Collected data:
╔══

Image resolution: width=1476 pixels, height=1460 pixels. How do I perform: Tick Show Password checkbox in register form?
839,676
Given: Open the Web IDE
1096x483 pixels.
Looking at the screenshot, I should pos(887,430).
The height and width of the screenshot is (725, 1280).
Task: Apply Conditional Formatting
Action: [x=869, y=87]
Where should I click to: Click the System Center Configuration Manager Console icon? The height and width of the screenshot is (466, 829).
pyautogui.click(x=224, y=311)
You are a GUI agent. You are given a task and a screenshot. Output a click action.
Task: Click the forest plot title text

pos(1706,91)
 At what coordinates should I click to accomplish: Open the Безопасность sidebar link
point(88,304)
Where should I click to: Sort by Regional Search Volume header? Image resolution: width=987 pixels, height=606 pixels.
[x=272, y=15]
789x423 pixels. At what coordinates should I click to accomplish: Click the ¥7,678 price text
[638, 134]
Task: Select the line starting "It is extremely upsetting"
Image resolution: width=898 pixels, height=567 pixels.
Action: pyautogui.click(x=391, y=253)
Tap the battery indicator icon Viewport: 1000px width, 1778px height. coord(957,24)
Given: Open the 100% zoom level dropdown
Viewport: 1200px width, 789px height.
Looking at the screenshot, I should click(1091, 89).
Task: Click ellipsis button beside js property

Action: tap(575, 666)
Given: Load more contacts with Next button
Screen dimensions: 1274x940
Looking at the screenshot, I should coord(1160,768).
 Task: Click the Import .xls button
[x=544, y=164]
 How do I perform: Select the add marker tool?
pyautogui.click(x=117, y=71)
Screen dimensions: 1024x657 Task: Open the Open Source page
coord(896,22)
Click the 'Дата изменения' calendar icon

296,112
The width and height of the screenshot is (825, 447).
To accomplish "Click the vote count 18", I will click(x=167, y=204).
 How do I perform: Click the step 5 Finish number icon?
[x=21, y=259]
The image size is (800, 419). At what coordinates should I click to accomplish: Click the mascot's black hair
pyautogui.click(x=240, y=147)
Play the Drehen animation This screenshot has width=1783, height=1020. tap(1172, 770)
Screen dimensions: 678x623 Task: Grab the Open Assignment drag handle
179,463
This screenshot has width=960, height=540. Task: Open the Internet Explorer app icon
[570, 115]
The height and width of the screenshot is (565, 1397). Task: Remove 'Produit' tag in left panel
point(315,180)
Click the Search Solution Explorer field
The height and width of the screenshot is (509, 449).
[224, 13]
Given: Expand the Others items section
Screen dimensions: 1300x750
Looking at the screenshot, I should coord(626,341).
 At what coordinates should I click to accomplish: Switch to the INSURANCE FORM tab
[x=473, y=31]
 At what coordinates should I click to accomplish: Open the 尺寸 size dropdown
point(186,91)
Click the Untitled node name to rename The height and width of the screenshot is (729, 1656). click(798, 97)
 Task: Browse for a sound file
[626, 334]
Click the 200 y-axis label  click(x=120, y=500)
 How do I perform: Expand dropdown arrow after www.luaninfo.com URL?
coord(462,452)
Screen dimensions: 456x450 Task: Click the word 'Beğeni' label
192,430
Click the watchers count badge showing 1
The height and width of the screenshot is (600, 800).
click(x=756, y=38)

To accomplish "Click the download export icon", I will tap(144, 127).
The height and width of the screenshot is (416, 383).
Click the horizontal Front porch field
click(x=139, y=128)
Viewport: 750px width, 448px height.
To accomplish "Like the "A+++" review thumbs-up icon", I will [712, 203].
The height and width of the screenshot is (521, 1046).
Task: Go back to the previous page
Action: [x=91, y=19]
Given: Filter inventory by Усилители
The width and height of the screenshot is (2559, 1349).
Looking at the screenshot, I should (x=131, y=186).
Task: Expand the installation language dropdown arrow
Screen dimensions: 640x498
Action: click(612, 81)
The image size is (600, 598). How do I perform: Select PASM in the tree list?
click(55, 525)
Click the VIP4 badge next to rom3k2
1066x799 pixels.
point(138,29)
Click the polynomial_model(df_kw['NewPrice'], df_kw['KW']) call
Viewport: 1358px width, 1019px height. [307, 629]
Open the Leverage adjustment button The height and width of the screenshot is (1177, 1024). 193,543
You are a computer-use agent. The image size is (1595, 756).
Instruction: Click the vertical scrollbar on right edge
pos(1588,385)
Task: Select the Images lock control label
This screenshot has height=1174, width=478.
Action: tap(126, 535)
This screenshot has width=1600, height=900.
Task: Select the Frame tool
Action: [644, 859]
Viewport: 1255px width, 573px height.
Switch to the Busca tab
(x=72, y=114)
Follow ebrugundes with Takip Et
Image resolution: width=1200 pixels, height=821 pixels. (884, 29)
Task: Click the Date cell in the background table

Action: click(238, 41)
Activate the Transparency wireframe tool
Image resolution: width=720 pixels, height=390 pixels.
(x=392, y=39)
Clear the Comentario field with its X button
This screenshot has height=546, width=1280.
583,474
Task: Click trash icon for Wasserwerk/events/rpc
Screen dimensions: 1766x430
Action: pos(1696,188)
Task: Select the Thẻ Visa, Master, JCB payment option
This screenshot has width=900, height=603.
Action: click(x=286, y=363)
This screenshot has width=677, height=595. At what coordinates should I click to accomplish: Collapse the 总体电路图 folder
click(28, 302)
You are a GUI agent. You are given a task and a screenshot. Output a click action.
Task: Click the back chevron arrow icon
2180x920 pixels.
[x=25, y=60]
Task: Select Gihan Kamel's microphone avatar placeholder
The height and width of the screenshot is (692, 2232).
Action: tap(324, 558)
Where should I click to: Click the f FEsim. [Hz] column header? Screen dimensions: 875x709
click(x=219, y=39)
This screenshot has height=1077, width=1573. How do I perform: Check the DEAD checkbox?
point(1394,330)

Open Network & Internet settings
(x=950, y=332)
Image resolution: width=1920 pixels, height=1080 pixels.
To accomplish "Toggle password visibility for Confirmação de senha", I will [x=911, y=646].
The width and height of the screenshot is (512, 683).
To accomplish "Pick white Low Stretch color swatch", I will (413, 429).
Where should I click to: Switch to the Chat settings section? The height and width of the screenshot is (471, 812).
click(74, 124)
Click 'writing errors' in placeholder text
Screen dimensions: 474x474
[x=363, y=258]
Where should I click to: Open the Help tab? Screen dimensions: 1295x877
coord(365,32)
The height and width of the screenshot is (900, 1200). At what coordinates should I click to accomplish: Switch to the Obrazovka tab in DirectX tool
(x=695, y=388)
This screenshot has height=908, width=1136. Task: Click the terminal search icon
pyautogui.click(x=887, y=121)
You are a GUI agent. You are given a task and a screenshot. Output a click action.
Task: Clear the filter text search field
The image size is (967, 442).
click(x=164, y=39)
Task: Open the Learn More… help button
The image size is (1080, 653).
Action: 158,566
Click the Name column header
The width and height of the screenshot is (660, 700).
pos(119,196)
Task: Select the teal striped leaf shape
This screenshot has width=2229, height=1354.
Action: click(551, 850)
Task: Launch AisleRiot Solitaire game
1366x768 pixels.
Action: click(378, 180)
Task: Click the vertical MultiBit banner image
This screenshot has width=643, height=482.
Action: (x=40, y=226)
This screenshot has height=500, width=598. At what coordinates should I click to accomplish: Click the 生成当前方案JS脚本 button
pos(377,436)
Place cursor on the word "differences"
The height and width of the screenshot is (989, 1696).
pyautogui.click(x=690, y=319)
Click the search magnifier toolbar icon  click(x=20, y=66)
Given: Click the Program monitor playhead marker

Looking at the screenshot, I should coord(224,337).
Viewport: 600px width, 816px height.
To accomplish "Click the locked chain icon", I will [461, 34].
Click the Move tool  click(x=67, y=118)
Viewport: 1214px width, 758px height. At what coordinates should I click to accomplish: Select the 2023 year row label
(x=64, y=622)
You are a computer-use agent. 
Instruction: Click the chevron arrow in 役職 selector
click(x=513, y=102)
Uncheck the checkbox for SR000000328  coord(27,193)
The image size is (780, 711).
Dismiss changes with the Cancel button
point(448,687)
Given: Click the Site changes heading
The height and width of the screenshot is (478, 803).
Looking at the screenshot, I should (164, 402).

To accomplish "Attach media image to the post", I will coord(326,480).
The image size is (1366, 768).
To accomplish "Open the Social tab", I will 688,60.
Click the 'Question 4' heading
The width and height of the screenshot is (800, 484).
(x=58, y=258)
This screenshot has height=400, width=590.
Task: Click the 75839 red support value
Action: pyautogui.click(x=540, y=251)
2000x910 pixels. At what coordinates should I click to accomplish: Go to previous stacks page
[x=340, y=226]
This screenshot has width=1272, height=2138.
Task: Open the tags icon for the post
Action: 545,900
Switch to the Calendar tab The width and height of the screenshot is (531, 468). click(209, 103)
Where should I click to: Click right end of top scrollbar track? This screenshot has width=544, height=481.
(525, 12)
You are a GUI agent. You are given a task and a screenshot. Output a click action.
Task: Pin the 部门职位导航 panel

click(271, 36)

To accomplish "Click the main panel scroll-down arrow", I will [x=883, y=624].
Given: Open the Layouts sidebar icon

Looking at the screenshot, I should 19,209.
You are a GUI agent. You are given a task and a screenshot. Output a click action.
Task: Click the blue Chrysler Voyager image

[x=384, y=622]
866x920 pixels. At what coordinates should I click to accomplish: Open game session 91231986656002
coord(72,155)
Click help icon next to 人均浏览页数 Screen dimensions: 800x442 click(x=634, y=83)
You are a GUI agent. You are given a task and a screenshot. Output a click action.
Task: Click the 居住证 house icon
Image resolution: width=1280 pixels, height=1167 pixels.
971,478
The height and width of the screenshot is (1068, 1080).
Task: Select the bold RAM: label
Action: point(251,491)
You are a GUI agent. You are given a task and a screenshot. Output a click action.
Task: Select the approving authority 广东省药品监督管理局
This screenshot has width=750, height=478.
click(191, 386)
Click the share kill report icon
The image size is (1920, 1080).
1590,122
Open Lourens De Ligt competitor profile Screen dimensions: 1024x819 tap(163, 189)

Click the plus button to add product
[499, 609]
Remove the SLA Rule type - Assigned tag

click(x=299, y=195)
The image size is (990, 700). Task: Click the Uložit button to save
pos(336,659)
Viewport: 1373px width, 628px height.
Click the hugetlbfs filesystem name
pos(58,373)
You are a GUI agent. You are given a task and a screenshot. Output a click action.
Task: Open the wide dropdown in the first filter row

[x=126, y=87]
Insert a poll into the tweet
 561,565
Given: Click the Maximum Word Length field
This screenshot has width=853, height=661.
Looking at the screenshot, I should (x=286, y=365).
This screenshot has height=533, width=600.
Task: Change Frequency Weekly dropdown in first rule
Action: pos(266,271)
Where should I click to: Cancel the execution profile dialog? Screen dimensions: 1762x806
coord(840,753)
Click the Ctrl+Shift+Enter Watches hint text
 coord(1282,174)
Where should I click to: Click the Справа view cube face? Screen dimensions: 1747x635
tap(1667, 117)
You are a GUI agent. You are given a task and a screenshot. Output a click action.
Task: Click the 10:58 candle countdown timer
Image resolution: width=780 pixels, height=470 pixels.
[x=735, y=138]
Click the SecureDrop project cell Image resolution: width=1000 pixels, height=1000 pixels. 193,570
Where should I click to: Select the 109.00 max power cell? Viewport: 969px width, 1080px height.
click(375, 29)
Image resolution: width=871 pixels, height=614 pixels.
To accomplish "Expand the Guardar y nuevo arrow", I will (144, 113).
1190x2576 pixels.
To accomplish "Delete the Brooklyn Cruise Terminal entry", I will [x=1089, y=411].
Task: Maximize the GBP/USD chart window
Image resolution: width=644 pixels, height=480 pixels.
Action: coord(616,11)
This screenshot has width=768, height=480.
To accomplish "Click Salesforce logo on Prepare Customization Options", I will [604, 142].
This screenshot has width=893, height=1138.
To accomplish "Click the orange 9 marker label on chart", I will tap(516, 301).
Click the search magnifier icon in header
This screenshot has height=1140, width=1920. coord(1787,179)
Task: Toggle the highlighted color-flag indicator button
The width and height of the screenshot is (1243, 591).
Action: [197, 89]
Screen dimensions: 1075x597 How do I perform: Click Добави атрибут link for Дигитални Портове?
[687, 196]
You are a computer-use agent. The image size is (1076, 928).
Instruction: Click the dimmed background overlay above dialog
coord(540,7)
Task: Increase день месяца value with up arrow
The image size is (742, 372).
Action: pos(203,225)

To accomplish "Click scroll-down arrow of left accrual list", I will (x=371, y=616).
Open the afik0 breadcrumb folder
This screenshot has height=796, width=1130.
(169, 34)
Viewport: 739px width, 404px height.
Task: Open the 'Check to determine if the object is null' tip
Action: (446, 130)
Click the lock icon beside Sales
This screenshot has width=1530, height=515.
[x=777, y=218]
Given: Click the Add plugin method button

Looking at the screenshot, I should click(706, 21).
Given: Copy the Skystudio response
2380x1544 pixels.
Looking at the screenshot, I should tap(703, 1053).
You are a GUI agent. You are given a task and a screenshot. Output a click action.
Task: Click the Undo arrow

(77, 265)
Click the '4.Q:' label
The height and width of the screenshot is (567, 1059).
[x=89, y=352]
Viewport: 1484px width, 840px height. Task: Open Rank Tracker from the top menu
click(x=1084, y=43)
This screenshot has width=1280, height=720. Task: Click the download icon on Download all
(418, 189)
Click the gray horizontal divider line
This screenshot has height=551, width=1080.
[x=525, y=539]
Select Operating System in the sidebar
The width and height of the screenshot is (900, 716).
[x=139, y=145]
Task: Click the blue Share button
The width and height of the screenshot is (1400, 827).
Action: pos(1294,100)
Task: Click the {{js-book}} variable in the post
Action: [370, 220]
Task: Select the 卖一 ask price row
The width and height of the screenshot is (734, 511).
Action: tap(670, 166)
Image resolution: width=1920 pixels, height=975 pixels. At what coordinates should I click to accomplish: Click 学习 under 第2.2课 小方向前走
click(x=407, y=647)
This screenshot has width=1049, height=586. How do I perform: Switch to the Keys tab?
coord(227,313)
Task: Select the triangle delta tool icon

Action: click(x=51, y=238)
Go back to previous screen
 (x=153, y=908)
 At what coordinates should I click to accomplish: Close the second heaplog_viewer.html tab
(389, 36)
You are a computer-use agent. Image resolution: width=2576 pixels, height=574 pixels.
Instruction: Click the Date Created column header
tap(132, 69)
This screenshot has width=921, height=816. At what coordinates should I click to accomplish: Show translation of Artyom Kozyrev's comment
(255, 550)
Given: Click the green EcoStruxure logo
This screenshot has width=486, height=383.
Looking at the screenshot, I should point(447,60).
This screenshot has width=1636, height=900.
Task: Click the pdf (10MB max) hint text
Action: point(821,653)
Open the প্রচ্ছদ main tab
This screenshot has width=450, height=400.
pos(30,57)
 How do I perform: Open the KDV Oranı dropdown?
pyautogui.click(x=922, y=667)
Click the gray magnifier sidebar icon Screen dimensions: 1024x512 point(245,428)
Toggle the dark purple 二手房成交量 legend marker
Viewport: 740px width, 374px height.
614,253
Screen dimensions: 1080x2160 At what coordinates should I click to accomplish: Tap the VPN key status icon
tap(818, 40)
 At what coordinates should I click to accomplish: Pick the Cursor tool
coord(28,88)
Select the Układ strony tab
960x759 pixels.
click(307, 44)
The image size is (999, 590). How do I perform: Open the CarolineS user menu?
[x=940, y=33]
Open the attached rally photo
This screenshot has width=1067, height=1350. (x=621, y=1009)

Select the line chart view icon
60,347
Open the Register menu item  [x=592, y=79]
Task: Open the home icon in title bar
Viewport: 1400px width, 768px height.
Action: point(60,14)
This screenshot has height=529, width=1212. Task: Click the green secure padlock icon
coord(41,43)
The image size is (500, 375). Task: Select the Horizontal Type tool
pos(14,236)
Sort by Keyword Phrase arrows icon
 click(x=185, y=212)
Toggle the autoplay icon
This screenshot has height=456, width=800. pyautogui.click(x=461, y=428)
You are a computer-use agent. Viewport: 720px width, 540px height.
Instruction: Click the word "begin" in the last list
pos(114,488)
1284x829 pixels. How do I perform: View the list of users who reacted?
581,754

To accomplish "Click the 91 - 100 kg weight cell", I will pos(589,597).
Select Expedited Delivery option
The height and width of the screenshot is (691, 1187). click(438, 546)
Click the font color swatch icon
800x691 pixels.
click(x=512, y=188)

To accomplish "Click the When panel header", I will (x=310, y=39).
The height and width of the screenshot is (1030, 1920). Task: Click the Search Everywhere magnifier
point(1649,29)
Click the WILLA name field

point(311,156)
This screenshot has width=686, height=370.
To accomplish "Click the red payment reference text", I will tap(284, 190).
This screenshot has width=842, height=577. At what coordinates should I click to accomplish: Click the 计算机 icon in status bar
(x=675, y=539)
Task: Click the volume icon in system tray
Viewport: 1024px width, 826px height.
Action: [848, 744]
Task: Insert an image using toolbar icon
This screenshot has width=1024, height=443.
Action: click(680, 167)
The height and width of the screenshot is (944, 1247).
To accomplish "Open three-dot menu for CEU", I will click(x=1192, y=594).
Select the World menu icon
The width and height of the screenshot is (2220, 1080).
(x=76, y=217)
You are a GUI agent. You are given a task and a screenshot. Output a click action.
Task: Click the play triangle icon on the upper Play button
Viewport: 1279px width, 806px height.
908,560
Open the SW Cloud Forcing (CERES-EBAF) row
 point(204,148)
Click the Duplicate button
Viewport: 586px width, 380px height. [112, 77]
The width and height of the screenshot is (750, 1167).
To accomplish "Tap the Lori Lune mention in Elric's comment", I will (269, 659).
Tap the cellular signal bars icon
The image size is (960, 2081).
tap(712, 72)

╚══

#### Task brief:
Would you print exactly, and only, the lines of the data above from the line with "Click the plus button to add product" through the line with "Given: Click the Maximum Word Length field", inclusive?

#### Solution for this problem:
Click the plus button to add product
[499, 609]
Remove the SLA Rule type - Assigned tag

click(x=299, y=195)
The image size is (990, 700). Task: Click the Uložit button to save
pos(336,659)
Viewport: 1373px width, 628px height.
Click the hugetlbfs filesystem name
pos(58,373)
You are a GUI agent. You are given a task and a screenshot. Output a click action.
Task: Open the wide dropdown in the first filter row

[x=126, y=87]
Insert a poll into the tweet
 561,565
Given: Click the Maximum Word Length field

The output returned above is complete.